China Architecture News - Nov 17, 2025 - 07:12   658 views

BIG's Suzhou Museum of Contemporary Art features ribbon-like roofs, creating a fifth facade

Bjarke Ingels Group (BIG) has revealed photographs for the Suzhou Museum of Contemporary Art (Suzhou MoCA) ahead of its opening along the Jinji Lake waterfront in Suzhou, China

The 60,000-square-meter museum presents a contemporary interpretation of the garden features that have shaped Suzhou's urbanism, architecture, and landscape for millennia. The project was designed as a village of twelve pavilions under a ribbon-like roof. 

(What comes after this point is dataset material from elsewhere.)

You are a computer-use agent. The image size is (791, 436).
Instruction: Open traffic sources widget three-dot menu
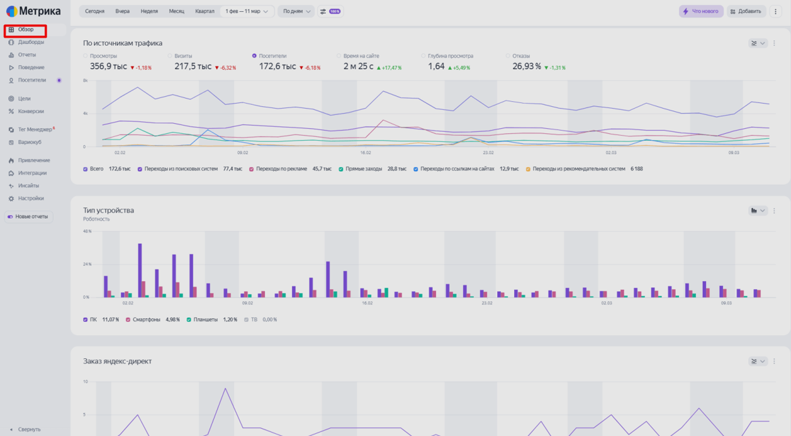(774, 44)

Visitors will embark on a material voyage with "Materialism", curated by BIG, beginning with stone and concluding with recyclate.

Designed by BIG in collaboration with ARTS Group and Front Inc, Suzhou MoCA, a new venue for contemporary art, design, and public life in China, is situated along the waterfront of Jinji Lake. The museum will officially open to the public in 2026.

BIG's Suzhou Museum of Contemporary Art features ribbon-like roofs, creating a fifth facade

Image © Ye Jianyuan

The museum's architecture reimagines the "lang," a long, covered corridor that follows a path, in keeping with the tradition of Suzhou's gardens. 

Beneath a continuous roof with soft undulations that resemble the silhouette of tiled eaves, ten connected pavilions come together. The final two pavilions, which will span Jinji Lake and connect to the main building via covered walkways, will be constructed the following year.

BIG's Suzhou Museum of Contemporary Art features ribbon-like roofs, creating a fifth facade

Image © Ye Jianyuan

"A true fifth facade"

"Suzhou is the cradle of the Chinese garden. Our design for the Suzhou Museum of Contemporary Art is conceived as a garden of pavilions and courtyards," said Bjarke Ingels, Founder & Creative Director, BIG.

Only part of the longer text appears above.